**INSTRUCTIONS TO FOLLOW:** Copy word for word, please, the lines of the entries below running from the one containing "Screen dimensions: 1358x642" to the one containing "Click the 123 type icon of loginticks", both ends included.

================

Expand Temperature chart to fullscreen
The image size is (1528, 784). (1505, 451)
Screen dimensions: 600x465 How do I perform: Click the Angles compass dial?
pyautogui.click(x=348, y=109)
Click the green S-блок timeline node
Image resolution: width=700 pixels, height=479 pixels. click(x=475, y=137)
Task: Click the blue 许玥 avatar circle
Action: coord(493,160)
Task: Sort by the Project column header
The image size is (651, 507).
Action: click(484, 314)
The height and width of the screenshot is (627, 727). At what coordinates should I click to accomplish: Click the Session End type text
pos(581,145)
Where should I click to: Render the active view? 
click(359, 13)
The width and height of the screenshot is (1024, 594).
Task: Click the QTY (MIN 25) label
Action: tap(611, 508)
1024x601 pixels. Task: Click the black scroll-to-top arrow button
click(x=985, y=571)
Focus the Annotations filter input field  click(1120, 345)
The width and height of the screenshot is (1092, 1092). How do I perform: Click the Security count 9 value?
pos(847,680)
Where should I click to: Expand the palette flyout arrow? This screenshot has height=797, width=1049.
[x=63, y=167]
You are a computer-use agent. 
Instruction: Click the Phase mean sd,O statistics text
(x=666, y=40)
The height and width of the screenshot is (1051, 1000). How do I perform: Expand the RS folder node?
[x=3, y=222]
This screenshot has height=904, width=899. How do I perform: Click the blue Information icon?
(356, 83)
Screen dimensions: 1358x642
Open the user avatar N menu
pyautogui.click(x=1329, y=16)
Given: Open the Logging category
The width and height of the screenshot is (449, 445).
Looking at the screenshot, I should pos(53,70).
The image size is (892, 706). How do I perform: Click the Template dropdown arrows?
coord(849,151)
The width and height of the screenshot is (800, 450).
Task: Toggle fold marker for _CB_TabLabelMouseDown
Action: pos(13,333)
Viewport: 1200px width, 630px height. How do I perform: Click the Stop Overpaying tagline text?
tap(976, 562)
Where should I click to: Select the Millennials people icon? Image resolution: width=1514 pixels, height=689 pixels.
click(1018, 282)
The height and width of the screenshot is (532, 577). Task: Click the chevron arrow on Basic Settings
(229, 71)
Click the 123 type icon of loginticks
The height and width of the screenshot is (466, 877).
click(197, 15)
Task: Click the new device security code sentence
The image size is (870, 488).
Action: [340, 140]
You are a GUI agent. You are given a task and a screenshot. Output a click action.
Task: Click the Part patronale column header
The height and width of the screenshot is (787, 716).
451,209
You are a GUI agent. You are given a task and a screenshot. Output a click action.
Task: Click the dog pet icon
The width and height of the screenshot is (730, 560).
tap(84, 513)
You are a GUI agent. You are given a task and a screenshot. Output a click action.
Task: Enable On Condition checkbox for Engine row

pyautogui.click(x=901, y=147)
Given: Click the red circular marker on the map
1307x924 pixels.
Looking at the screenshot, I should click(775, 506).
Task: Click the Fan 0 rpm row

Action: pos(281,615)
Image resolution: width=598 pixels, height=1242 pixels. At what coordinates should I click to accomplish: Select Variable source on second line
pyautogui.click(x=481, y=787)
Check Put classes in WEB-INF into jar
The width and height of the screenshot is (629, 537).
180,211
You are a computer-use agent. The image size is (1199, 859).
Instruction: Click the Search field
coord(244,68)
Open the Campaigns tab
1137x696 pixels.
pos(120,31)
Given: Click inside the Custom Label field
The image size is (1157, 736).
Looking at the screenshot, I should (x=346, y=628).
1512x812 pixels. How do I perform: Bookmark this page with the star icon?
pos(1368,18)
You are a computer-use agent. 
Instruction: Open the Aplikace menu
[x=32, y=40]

================

**EXERCISE SOLUTION:**
Screen dimensions: 1358x642
Open the user avatar N menu
pyautogui.click(x=1329, y=16)
Given: Open the Logging category
The width and height of the screenshot is (449, 445).
Looking at the screenshot, I should pos(53,70).
The image size is (892, 706). How do I perform: Click the Template dropdown arrows?
coord(849,151)
The width and height of the screenshot is (800, 450).
Task: Toggle fold marker for _CB_TabLabelMouseDown
Action: pos(13,333)
Viewport: 1200px width, 630px height. How do I perform: Click the Stop Overpaying tagline text?
tap(976, 562)
Where should I click to: Select the Millennials people icon? Image resolution: width=1514 pixels, height=689 pixels.
click(1018, 282)
The height and width of the screenshot is (532, 577). Task: Click the chevron arrow on Basic Settings
(229, 71)
Click the 123 type icon of loginticks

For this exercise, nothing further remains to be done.